1. Half of the posts in my LinkedIn use words block chain - they are not coming from usual P&D crowd. I'm seeing lawyers post "Where are all the #ladies of #blockchain. So inspired by #blockchain diversity efforts!"

2. I cannot go to a restaurant/bar/cafe/coffee shop in NYC without hearing someone next to me talking about blockchain and awesome stuff they are going to do to be riiiich riiich rich on #blockchain. Yesterday, I overheard two Mormon kids on a mission talk about blockchain over lunch.

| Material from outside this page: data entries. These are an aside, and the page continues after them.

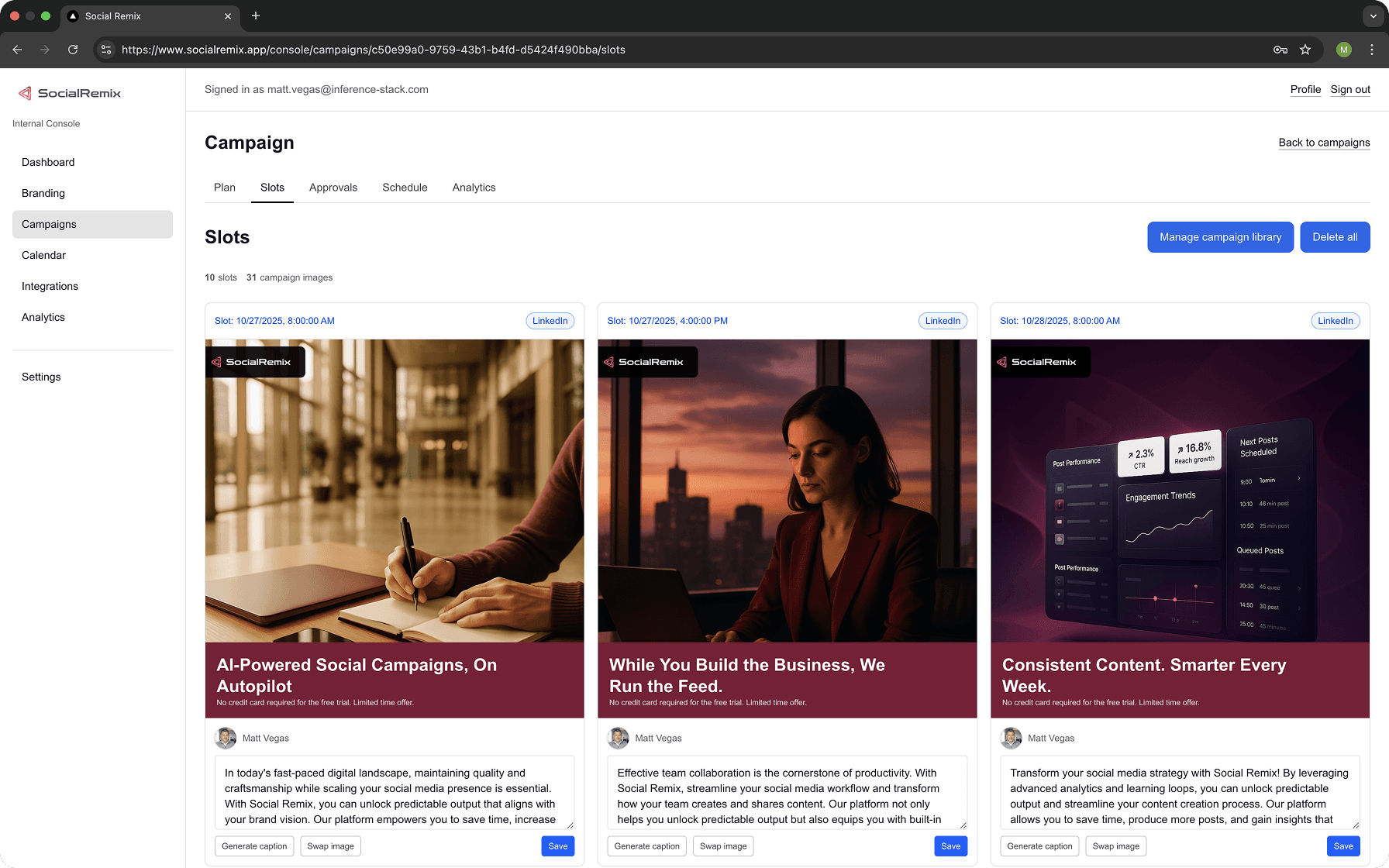Click Swap image on the first slot
This screenshot has width=1389, height=868.
[x=330, y=846]
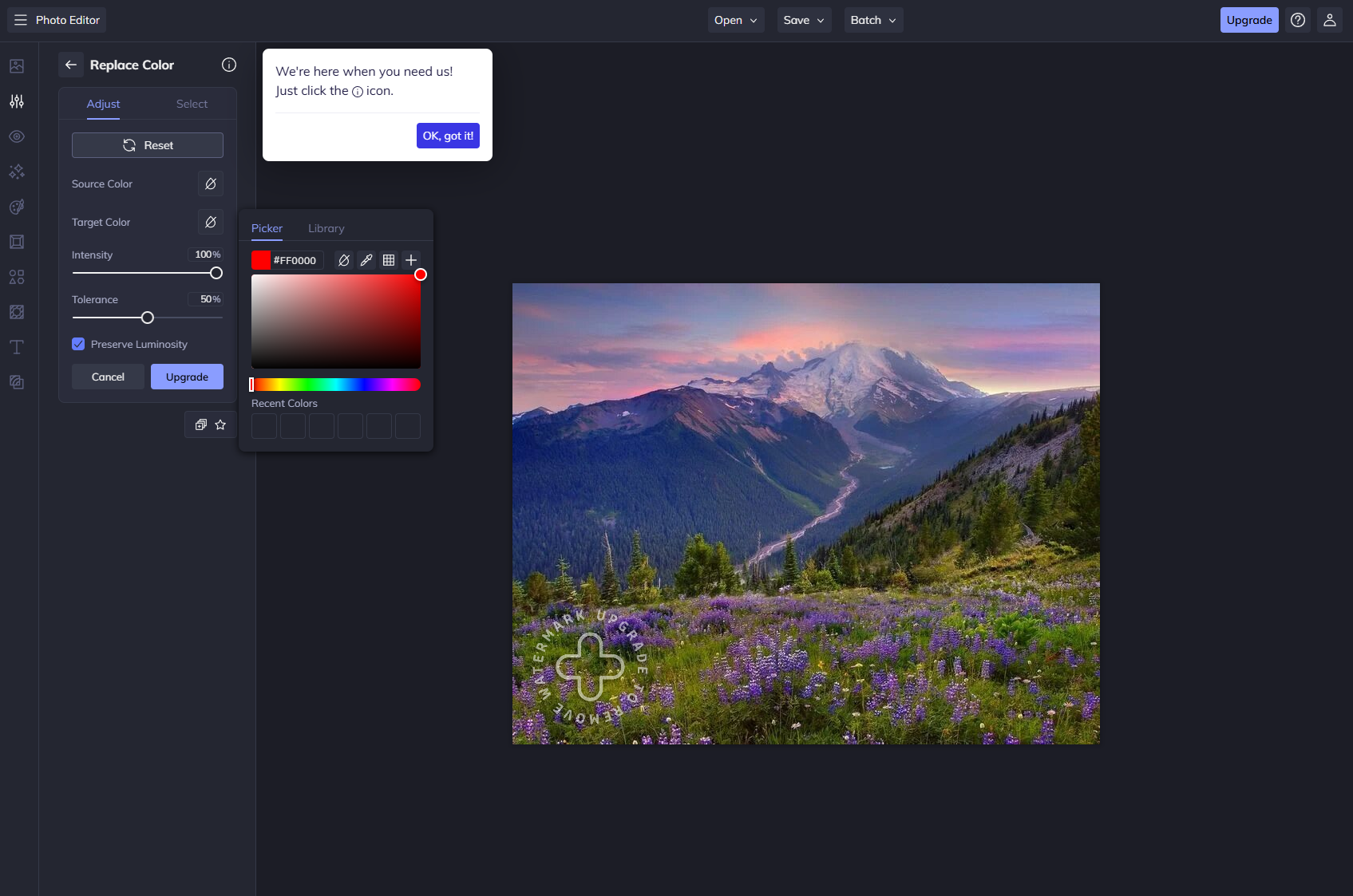Expand the Open dropdown menu
This screenshot has width=1353, height=896.
[x=736, y=20]
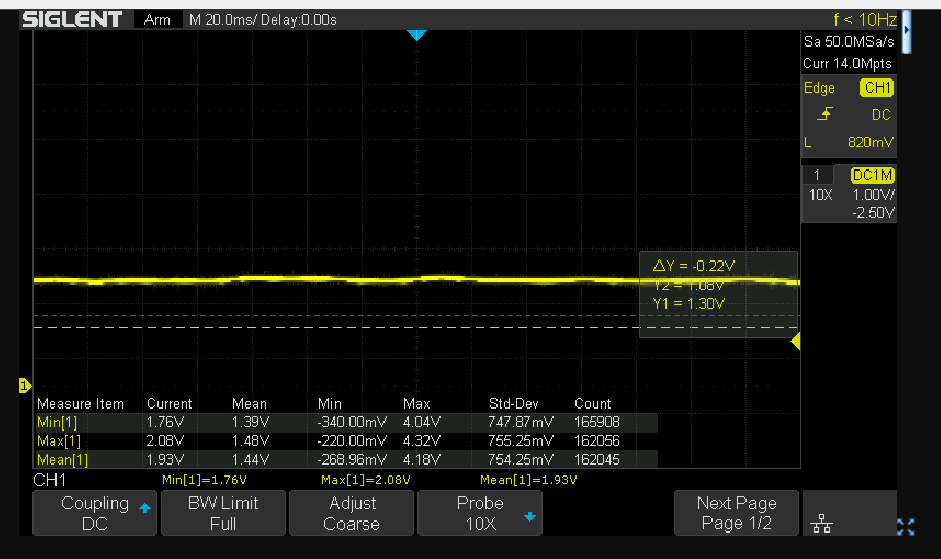Go to Next Page of the menu
The height and width of the screenshot is (559, 941).
(x=736, y=514)
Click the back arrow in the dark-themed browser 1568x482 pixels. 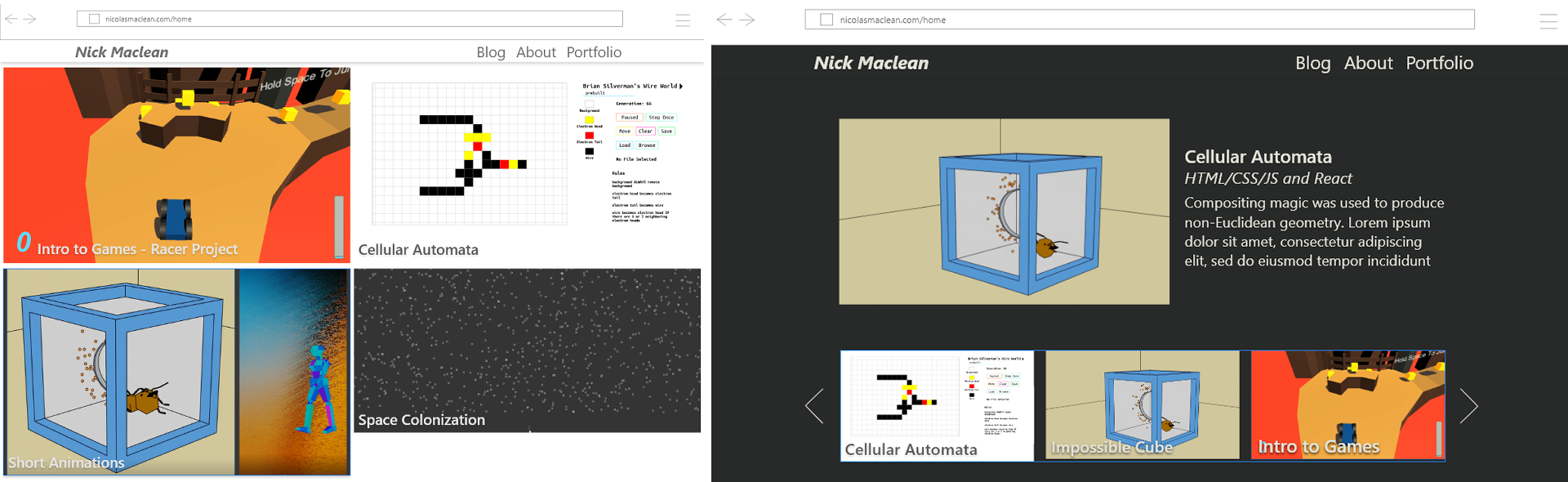[x=724, y=20]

3. IBM's ads are all about blockchain.

4. And now Amazon is jumping into Blockchain-in-a-box

Time to cash out?
That time was in December
"You know it's time to sell when shoeshine boys give you stock tips. This bull market is over." (Joe Kennedy)
Shoeshiners were on it in July unfortunately. That would have been too early.
5. Despite being 3 years old a compelling use case for smart-contracts has yet to emerge, nor has any use for blockchain become common place except as a clandestine currency.
> a compelling use case for smart-contracts has yet to emerge

assuming you actually meant this as a criticism separate from the one after: payment channels rely on smart contracts to work

CryptoKitties (Yes, cute little cartoon cats) that you can trade, auction, gift, breed and more with contract services on Ethereum might be the fun, fun, fun and compelling use case you're looking for, see https://github.com/cryptocopycats/awesome-cryptokitties/tree...
I sincerely hope I detect sarcasm. Reminds me of tulips. takes shot for cryptocurrency bingo How's that beanie baby investment working out for everyone? ;p
Judging new technology based on current impact is flawed. All new technology starts with no use as people figure it out.
The best use case for blockchain that I've seen so far is Dada.nyc, a platform where you can buy art with Ethereum. What I love about it is that in this marketplace, every time an artwork is resold, the artist gets paid. Opposed to traditional art where you get paid once and never see anything again when your art appreciates wildly after you die
This has to be peak blockchain hype right?

Make it easy to use and let people discover that it’s just not really needed for the cat majority of applications.